A good friend of mine loves to talk about the commonality between pioneers and entrepreneurs. He feels he is constantly under attack for the innovative and cutting-edge ways he is shaking up a pretty antiquated industry.
To paraphrase, he often has said something like this to me:
"You know, Ken, entrepreneurs are like pioneers. Pioneers are out there, leading the charge, finding new opportunities, and forging new trails. But a lot of the Pioneers receive resistance. In the early days of America, the resistance sometimes came in the form of arrows being shot at them. If a Pioneer was ever hit, it was almost always in their back. You'd never see a pioneer with an arrow in his chest, always in his back."
Interesting perspective, and he always sounds bitter when he mentions this topic. But there is something inside him, maybe deep down, that loves the adversity. That's right, he loves the challenge, and he accepts his critics as proof of concept. Yes, the fact that they oppose him is the very validation he needs to prove that he's on the right track. He actually views the figurative arrows in his back as proof he's headed toward the best untamed, uncharted territory.

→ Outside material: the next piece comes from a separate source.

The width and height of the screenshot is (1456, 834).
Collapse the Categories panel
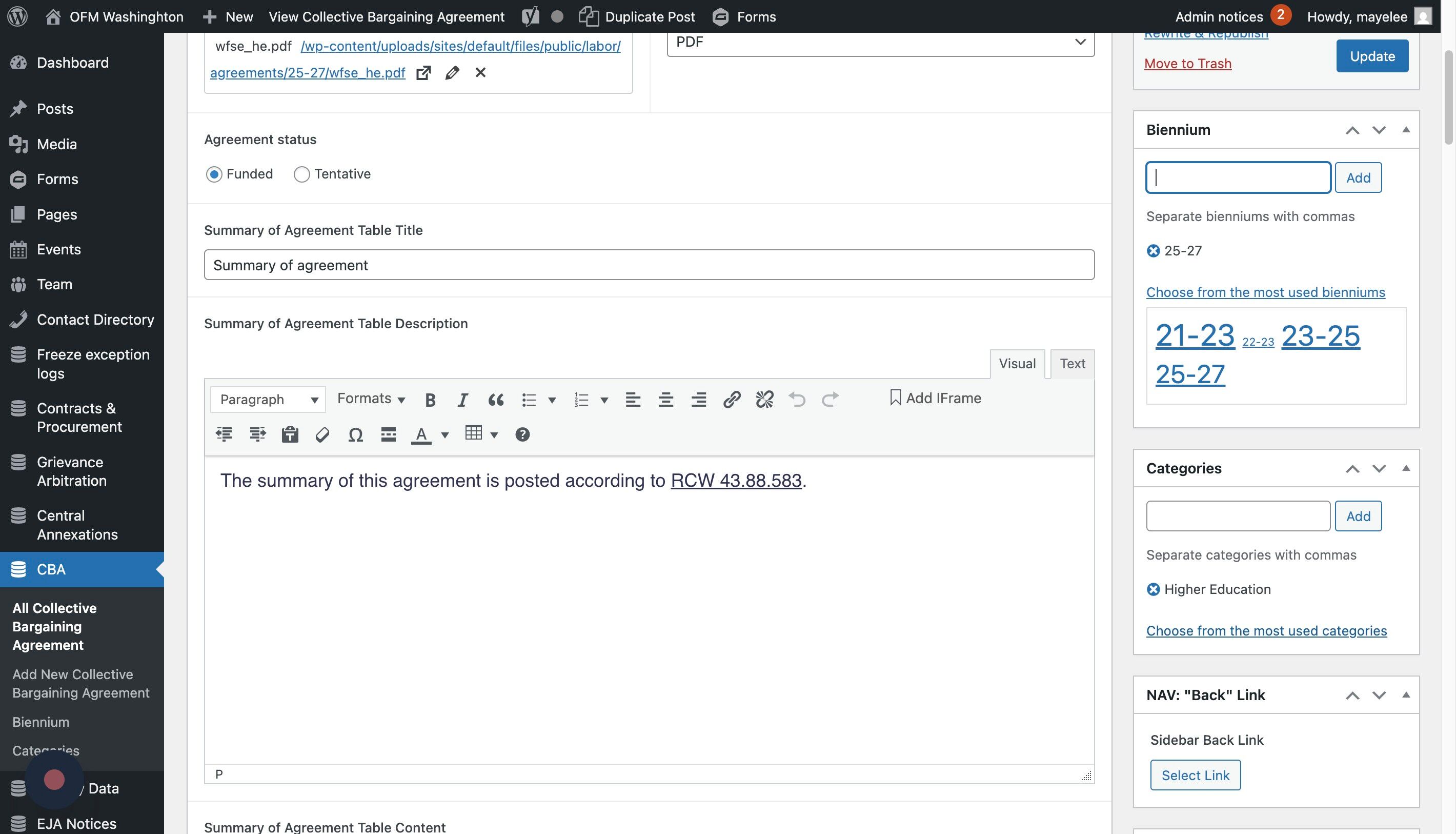coord(1405,469)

Perhaps thinking about the alternative to being a pioneer would help put this in perspective. After all, you could stay home, where it is relatively safe, and keep doing things the way they've always been done. But isn't that becoming more risky, with the business climate changing at an increasingly fast pace? At the risk of being left behind, perhaps some of the adversity pioneers face doesn't seem as daunting.
Wherever you are at in your entrepreneurial venture, you already know the risks and rewards of being a pioneer. But you should keep charging on and moving forward, not turning around long enough to expose the front half of you to competitors and naysayers alike.